▶ REQUIREMENTS
Recast the items from the line with "Click into the URL input field" up to and including the line with "Action: [369, 32]" as a numbered list, skipping blank lines. Leave the pictures out of your answer.

▶ Click-target data
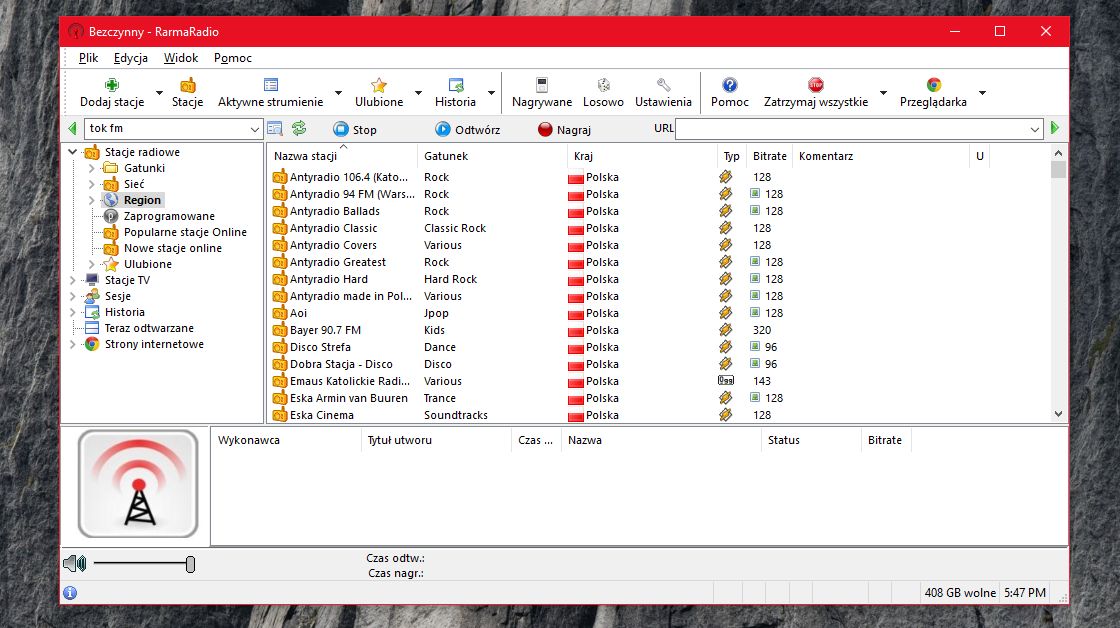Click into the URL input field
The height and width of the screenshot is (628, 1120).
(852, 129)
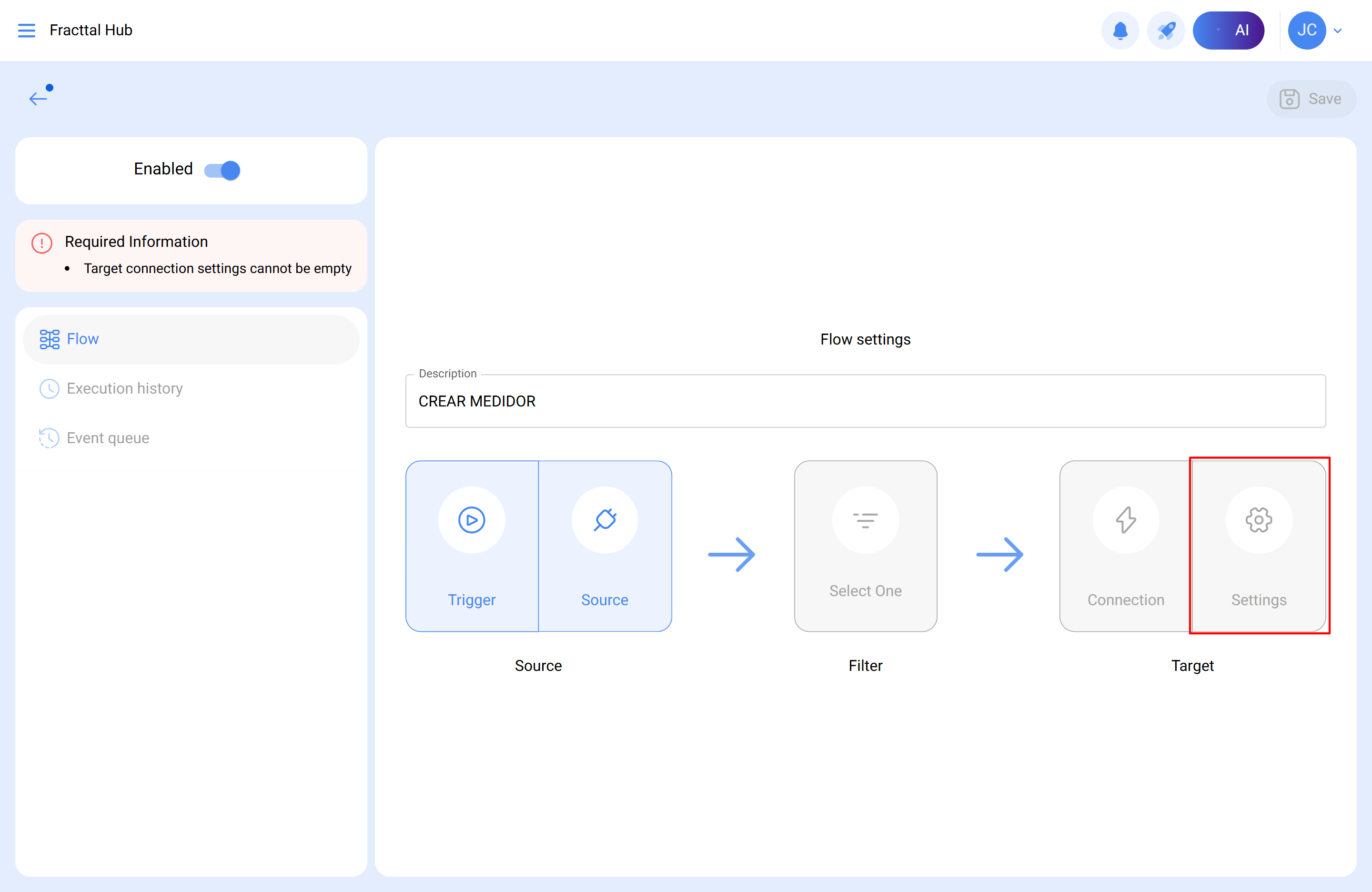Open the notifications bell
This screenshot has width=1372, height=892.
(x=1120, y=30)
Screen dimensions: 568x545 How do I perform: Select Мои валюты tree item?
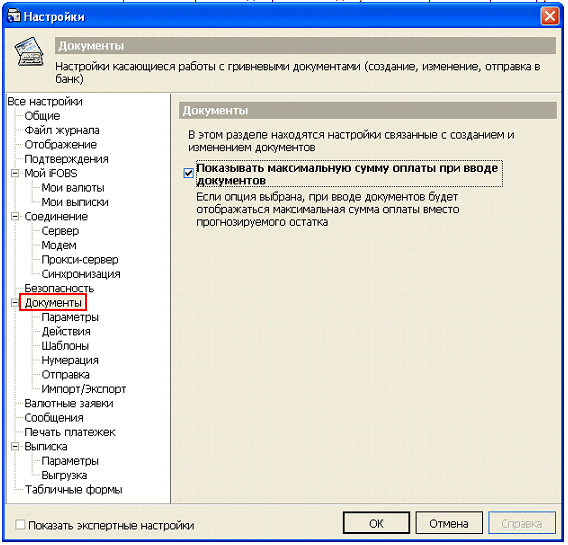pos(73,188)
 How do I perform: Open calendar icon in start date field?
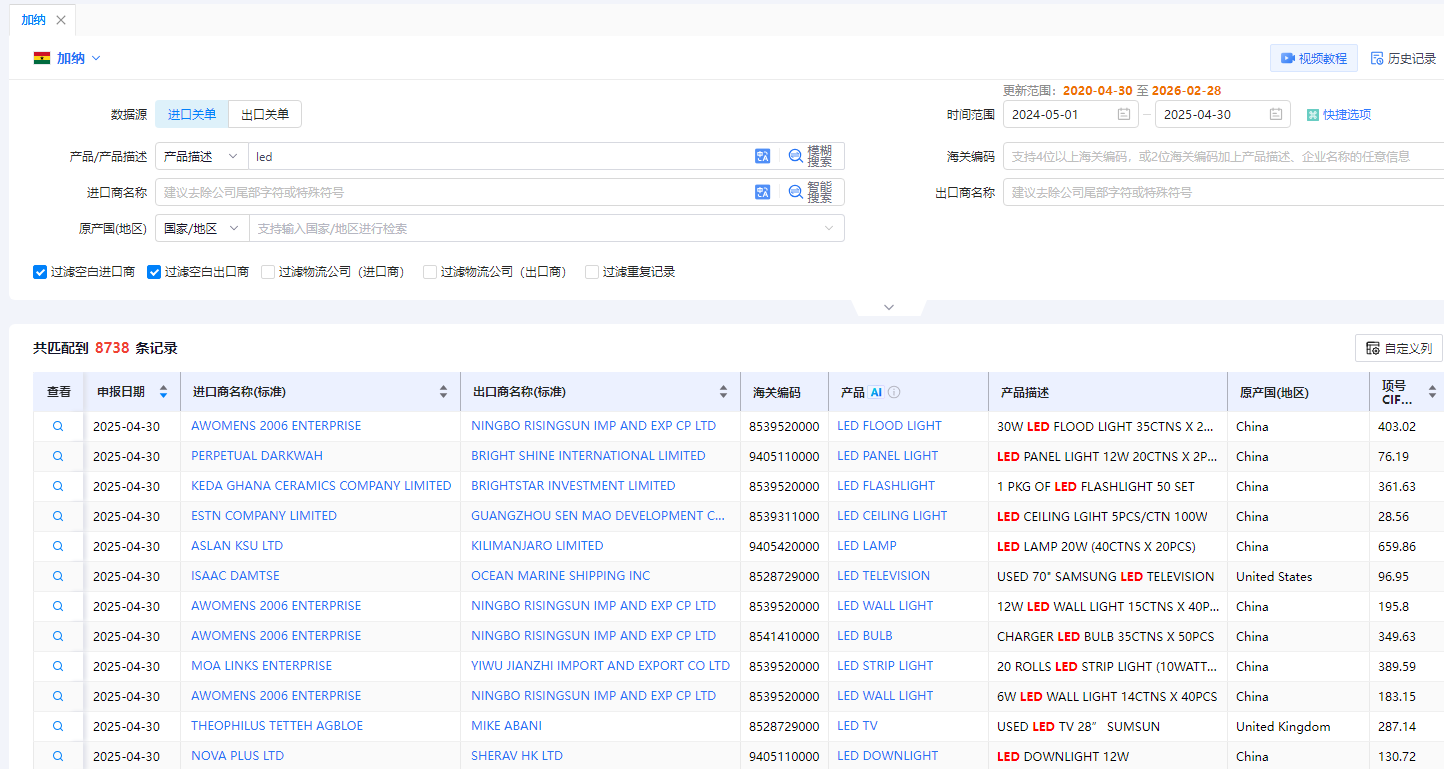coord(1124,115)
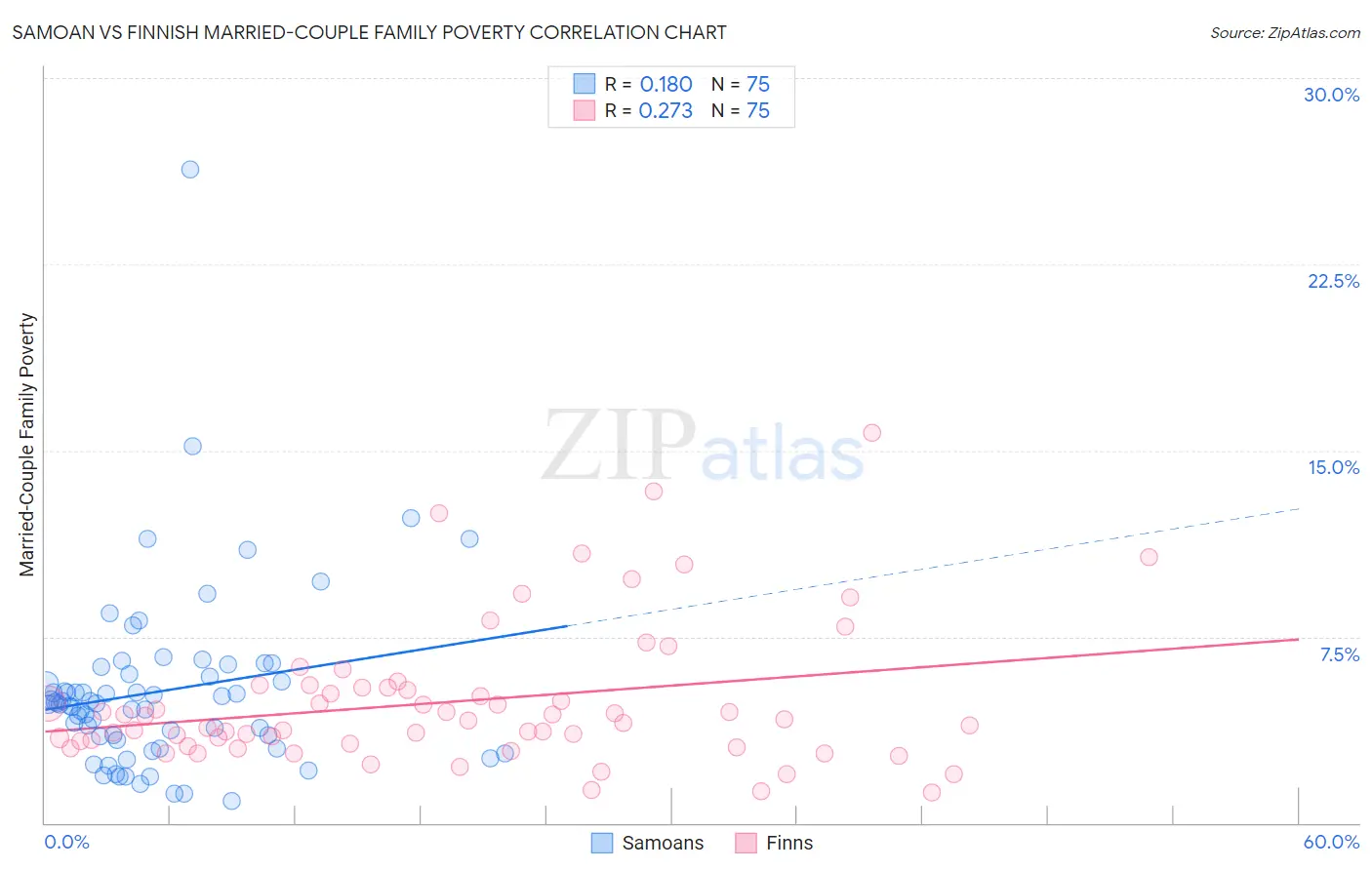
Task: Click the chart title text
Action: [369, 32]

---

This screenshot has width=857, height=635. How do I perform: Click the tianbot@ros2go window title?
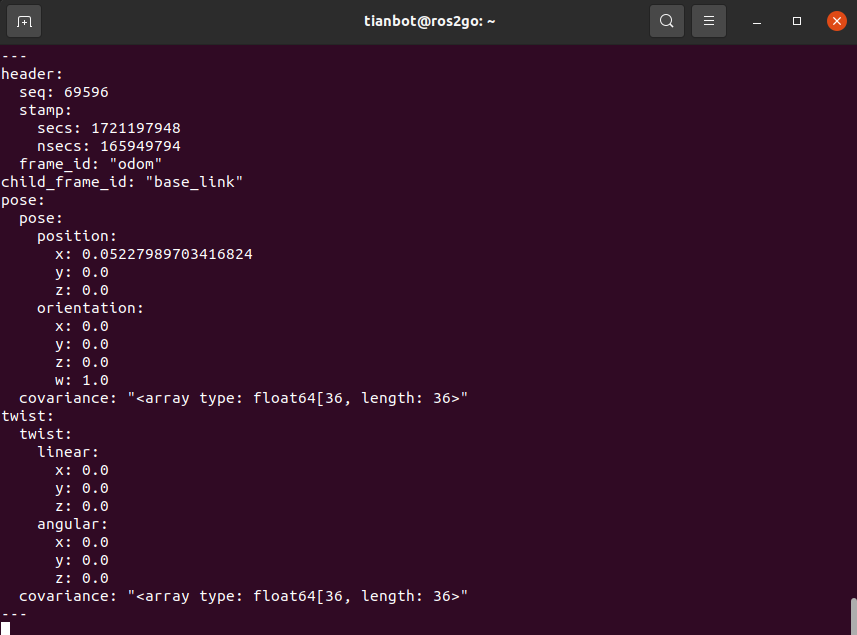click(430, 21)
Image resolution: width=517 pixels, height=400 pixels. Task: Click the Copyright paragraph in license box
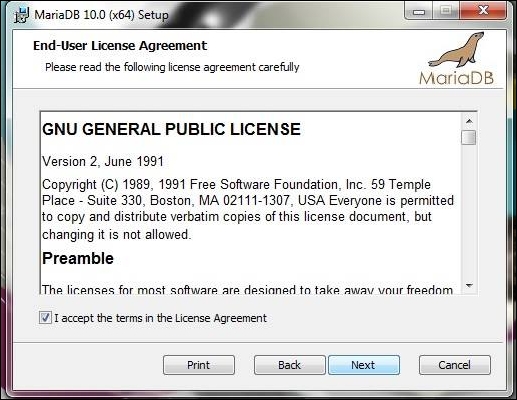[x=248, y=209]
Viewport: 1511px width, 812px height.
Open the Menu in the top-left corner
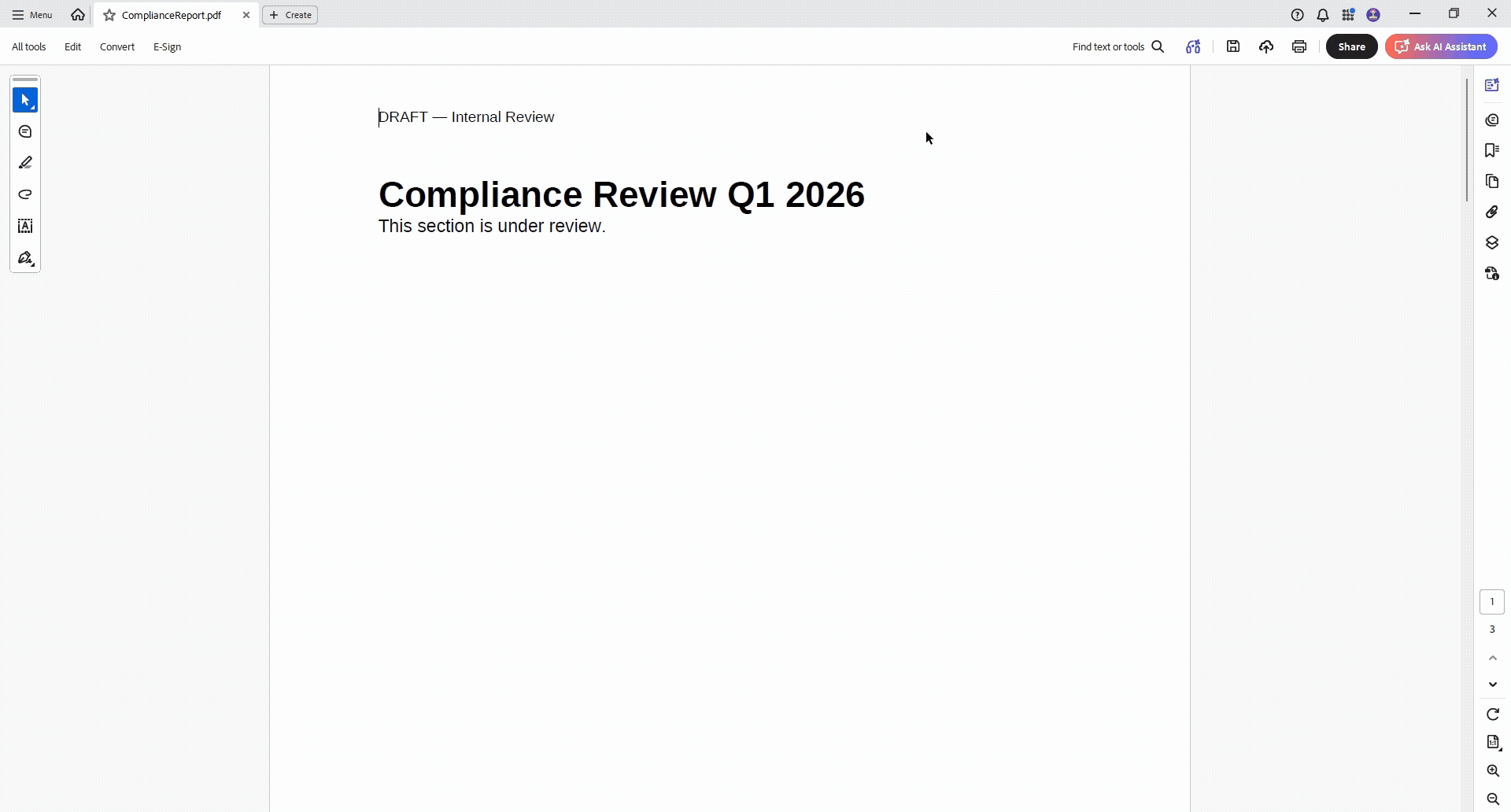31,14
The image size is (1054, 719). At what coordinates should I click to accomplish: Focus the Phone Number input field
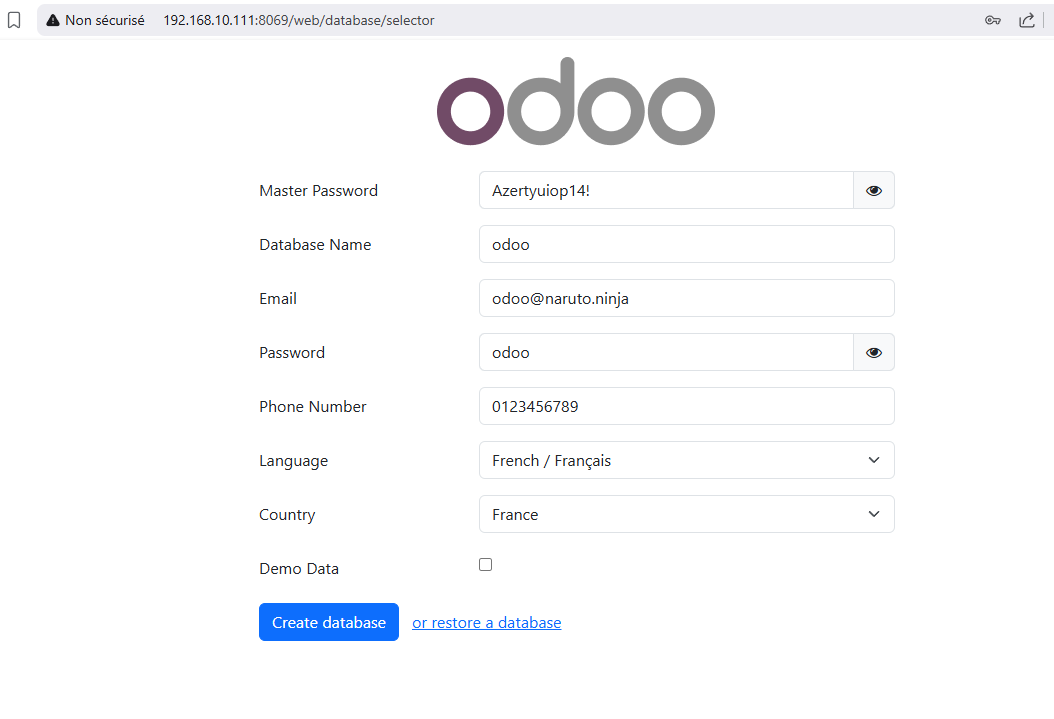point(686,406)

▶ RESULT OF THE TASK
1. Click into the URL input field
2. The height and width of the screenshot is (628, 1120).
3. (852, 129)
4. Open the notifications bell
5. This screenshot has width=1372, height=892.
6. (x=1120, y=30)
7. Screen dimensions: 568x545 How do I perform: Select Мои валюты tree item?
8. pos(73,188)
9.  How do I perform: Open calendar icon in start date field?
10. coord(1124,115)
11. Task: Click the chart title text
12. Action: [369, 32]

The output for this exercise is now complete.